With a devilish grin, Opal teased her. “No one would rest on it. All those beads—ouch.”
Edna looked shocked. “Of course not. It will be a work of
art.” She winked. “But isn’t it an odd coincidence that Willow is working on candlewicking? Flames, candles…”
“What’s Haylee making?” I asked. “A banner for our Harvest Festival booth that says ‘Fanning the Flames of Needlecraft’?”
Lucy’s fur was softer against my cheek than Edna’s proposed pillow would be.
Opal reached out and scratched Lucy’s chin. “There’s an idea.”
Wrinkles appeared between Naomi’s eyebrows. “Flames and candles. Why does the fire siren go off every night?”
“We’ve had such a dry summer,” Edna said. “It’s no wonder.”
“But it’s very worrisome,” Naomi persisted. “Think of those wildfires in Texas last summer.”
We tried to convince ourselves that it couldn’t happen in this part of Pennsylvania.
Guessing that Opal, Edna, and Naomi would soon be having supper, I gave Lucy back to Opal, who cuddled and murmured to her. I ran back to my apartment.
The dogs and I ate outside, then I played with embroidery software—there were always new things to learn—until nearly bedtime. I took the pups outside for their last exercise, which involved a lot of charging up and down the hill, ears and tails up, mouths open in tongue-lolling grins. Sally acted like she might grab my hand, but, in her gentle way, she didn’t let her teeth touch me. When I figured the dogs were tired enough to sleep, we all went inside to bed.
My bedroom was tucked mostly into the hillside. I seldom heard street noises at night.
But I couldn’t sleep through the sounds of tires squealing and people yelling.
Sally-Forth and Tally-Ho set up a frenzy of barking.
With that frightened, muzzy, heart-racing alert of being awakened from a deep sleep, I sat up, pushed my embroidered summer-weight duvet off, fiddled my feet into my slippers, threw on a robe, and rushed to the steps leading up to the shop, the only part of my building that looked out on Lake Street. The dogs went with me. None of us made it upstairs quickly or efficiently.
Without turning on lights, I ran to the big shop windows. No one was out there.
Tires screeched again. A pickup truck roared up Lake Street from the beach. I couldn’t be certain of the truck’s main color because the streetlights weren’t bright enough, but the wide band around it was white, and I was fairly certain the rest of it was maroon. Russ Coddlefield’s truck? Barking, Sally and Tally stood up with their front paws on the glass door.
I caught only a glance of the driver. Russ, I thought. He let out a yell. Passengers shouted with laughter. The truck bounced away.

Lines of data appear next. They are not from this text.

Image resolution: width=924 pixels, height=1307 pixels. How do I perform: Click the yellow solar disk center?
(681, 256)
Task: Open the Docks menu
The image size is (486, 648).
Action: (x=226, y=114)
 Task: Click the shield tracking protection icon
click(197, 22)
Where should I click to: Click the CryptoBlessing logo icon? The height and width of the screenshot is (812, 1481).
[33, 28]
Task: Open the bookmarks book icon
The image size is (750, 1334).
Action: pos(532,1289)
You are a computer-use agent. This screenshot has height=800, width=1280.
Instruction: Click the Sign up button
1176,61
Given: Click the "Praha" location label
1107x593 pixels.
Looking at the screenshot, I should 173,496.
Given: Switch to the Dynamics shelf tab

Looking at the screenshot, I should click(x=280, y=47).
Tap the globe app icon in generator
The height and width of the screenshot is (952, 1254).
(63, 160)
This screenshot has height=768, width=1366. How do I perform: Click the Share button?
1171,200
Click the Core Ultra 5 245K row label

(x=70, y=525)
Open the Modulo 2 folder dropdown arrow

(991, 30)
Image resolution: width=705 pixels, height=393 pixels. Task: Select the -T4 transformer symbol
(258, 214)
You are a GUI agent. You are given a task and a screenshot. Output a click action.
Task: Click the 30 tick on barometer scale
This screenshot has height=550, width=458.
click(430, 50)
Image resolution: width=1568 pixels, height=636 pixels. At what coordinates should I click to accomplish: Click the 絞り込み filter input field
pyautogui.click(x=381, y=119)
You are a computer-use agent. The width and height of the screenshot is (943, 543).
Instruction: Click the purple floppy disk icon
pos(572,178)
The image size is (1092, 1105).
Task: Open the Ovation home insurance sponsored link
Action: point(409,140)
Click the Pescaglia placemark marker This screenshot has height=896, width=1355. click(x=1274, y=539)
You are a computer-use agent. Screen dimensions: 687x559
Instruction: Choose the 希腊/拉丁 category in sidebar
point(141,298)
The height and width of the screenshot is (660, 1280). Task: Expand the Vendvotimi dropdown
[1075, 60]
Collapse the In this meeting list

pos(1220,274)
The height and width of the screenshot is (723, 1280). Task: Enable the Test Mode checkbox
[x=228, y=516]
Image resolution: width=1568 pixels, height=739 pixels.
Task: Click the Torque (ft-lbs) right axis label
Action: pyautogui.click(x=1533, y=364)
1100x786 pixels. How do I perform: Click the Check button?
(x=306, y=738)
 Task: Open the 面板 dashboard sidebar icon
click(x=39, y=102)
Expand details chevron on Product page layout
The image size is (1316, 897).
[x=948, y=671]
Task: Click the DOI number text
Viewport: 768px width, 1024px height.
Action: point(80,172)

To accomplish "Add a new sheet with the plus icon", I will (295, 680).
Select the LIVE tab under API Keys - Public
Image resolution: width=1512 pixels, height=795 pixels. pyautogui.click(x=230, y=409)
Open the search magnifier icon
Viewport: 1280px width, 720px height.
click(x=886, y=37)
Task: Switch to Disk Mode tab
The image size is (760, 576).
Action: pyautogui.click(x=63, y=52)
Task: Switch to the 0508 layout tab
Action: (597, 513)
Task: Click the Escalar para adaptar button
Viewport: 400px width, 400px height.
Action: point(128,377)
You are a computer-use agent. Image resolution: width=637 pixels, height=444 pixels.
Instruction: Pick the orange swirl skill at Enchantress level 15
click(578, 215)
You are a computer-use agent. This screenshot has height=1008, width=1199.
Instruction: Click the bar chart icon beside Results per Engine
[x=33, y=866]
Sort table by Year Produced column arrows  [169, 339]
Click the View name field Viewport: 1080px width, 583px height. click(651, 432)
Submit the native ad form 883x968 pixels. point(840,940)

With any luck, those kids were on their way home and wouldn’t harm themselves or others. Listening for noises, I took the dogs back downstairs.
I’d barely drifted off to sleep when another noise awakened me, a siren, the one attached to Elderberry Bay’s fire station. Its wail was distinct and very loud, and should call volunteer firefighters no matter how deeply they were sleeping. If I’d been one of the volunteers like Mona had suggested, I could have jumped out of bed again. Glad that I didn’t have to, I snuggled deeper underneath my duvet and slept until warm sunshine awakened me again.
I dressed in a tank top and miniskirt, both featuring tiny, tasteful sprigs of embroidered leaves. While the dogs played outside, I enjoyed an alfresco breakfast under a cloudless blue sky. When I’d lived in New York City, a lack of rain seemed inconsequential, but in this small village surrounded by farmland, I’d learned to thirst for rain.
We went upstairs to open In Stitches. More classes today, more fun with embroidery…
More fun with Felicity Ranquels, as it turned out. The phone rang.
Felicity growled, “You killed that woman.”
6
I KILLED A WOMAN? I STARED AT MY PHONE with the same amazement I’d have turned on Felicity if she’d been with me, instead of on a long-distance call. I finally managed to ask, “What woman?”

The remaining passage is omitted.